Go
to Original
Good Jobs Are
Where the Money Is
By Bob Herbert
The New York Times
Saturday 19
January 2008
I think of the
people running this country as the mad-dashers, a largely confused and
inconsistent group lurching ineffectively from one enormous problem to
another.
They've made a
hash of a war that never should have been launched. They can't find bin
Laden. They've been shocked by the subprime debacle. They're lost in a maze
on health care.
Now, like children
who have eaten too much sugar, they are frantically trying to figure out how
to put a few dollars into the hands of working people to stimulate an
enfeebled economy.
They should stop,
take a deep breath and acknowledge the obvious: the way to put money into
the hands of working people is to make sure they have access to good jobs at
good wages.

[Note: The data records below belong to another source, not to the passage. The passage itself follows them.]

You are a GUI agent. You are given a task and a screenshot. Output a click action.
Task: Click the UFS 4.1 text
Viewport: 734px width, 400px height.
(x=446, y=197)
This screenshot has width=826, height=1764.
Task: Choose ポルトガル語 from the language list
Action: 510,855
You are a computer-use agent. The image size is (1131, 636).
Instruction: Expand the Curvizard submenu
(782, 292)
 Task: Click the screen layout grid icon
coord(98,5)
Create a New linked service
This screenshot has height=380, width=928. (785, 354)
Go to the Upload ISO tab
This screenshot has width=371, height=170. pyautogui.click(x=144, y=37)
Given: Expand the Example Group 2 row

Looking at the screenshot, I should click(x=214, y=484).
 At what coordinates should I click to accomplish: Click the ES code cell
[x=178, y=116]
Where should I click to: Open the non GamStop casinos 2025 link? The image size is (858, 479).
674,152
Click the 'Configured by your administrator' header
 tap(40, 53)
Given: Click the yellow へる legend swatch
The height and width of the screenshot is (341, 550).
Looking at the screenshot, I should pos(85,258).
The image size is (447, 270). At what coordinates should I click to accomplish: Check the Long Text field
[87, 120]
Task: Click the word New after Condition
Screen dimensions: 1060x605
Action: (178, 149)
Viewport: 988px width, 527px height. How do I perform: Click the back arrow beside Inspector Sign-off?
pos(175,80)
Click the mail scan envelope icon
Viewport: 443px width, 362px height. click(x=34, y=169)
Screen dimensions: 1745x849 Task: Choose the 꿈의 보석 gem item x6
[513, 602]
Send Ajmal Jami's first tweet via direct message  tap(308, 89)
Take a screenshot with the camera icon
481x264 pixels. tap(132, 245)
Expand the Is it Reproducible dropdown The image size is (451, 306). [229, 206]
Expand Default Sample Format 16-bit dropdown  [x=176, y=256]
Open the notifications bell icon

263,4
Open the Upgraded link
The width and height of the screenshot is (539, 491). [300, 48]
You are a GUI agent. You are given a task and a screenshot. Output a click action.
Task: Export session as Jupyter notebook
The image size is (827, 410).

That has long been known, but it hasn't been the policy in this
country for many years.
Big business and
the federal government have worked hand in hand to squeeze the daylights out
of working people, stripping them (in an era of downsizing and
globalization) of much of their bargaining power while ferociously pursuing
fiscal policies that radically favored the privileged few.
My colleague at
The Times, David Cay Johnston, took a look at income patterns in the U.S.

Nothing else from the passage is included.